Bloc de texte:
++++++++
Interviewé par Lamiae Boumahrou |
2ème locomotive économique du pays, la région Tanger-Tétouane-Al Hoceima regorge de potentialité et d’attractivité. Toutefois plusieurs défis restent à relever sur le plan social et économique mais aussi pour garantir plus d’équité territoriale. Omar Moro nouveau président de la région Tanger-Tétouane-Al Hoceima nous livre son modus operandi pour hisser la région au rang des grandes métropoles mondiales.
EcoActu.ma : Après une expérience de plusieurs années à la tête de la Chambre de commerce de Tanger, vous présidez aujourd’hui la région Tanger- Tétouane-Al Hoceima la 2ème locomotive économique du pays. Quelles sont vos priorités pour hisser cette région qui regorge de potentialités au rang des métropoles internationales ?
Omar Moro : Vous avez bien fait de le souligner. C’est vrai, nous avons eu cet honneur, depuis 2015, d’accompagner le passage des chambres de commerce, d’industrie et de service de l’échelle provinciale à celui des 12 régions, dans le cadre du grand projet de la régionalisation avancée, orchestré et mené par SM le roi Mohammed VI, que Dieu l’assiste.
++++++++
Données répertoriées:
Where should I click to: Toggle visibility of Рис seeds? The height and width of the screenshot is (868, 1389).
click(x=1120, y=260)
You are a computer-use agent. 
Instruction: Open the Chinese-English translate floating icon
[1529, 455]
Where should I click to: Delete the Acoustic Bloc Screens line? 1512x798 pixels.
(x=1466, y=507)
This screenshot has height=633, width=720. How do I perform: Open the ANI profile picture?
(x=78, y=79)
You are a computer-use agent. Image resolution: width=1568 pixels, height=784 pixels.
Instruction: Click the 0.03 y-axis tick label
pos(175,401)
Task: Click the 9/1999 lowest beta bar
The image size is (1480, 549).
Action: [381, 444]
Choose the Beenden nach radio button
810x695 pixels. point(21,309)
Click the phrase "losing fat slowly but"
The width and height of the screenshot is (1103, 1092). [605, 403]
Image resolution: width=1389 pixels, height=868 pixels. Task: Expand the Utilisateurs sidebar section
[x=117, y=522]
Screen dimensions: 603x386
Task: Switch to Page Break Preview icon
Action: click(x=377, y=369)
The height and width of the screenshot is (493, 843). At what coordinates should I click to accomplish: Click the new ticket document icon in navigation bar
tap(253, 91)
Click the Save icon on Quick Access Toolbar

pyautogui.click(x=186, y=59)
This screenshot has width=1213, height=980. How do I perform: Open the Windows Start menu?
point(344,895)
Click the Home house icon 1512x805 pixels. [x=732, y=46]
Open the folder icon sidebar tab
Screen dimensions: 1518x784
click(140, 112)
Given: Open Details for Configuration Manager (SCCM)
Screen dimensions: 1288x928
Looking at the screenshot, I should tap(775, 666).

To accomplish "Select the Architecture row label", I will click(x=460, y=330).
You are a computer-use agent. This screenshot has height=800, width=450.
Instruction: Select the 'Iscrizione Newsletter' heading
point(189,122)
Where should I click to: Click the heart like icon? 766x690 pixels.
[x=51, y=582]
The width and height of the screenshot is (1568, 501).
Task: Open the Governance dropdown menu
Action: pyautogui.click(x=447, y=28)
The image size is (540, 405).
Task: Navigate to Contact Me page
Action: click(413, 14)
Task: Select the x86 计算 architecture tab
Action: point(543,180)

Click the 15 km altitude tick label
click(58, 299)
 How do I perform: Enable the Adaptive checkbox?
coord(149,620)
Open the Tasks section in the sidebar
++++++++
Tâche courte 1: D'après l'entretien avec Omar Moro, depuis quelle année accompagne-t-il le passage des chambres de commerce, d'industrie et de service de l'échelle provinciale à celle des 12 régions ?
Tâche courte 2: Poursuivez l'entretien avec Omar Moro à partir de sa dernière phrase.

Réponse rédigée 1: Depuis 2015.

Réponse rédigée 2:
Cette riche expérience nous a permis, entre autres, de mieux connaître la région à laquelle nous appartenons et que nous aimons. Elle a permis aussi de mieux connaître les atouts, les faiblesses, les opportunités et les menaces auxquels est confrontée la région Tanger-Tétouan-Al Hoceima. Elle nous a donné aussi l’occasion de traiter et de composer avec les autres parties prenantes qui contribuent à la création de la richesse dans cette région.
Comme vous le savez, la région TTA représente plus de 10 % de la population marocaine. Elle pèse aussi un peu plus de 10 % du PNB national. C’est aussi une région très diverse et variée, sur tous les niveaux naturels, culturels et économiques. Elle est très riche par son histoire et son patrimoine. C’est aussi un modèle et une fierté nationale, pour ce qui est de l’intégration dans l’économie mondiale.
Notre volonté est grande pour hisser l’ensemble de la région, et non seulement la ville de Tanger, au niveau des régions mondiales. Nous comptons pour cela sur notre expérience, au sein de la CCISTTA, sur les atouts et les vocations territoriales et sur l’ensemble des parties prenantes : services déconcentrés, collectivités territoriales, secteur privé, secteur de la formation et de la recherche scientifique, les associations …
Nous devons travailler tous, mains dans la main, pour créer des synergies capables de perdurer la compétitivité et l’attractivité de notre territoire envers les capitaux, la technologie et le savoir.
La région TTA avait adopté en janvier 2021, soit avant votre nomination, le Schéma régional d’aménagement du territoire (SRAT) 2021-2046 ainsi que le contrat-programme avec l’État pour la mise en œuvre des projets prioritaires. Quel sera votre modus operandi pour l’exécution de ces programmes ?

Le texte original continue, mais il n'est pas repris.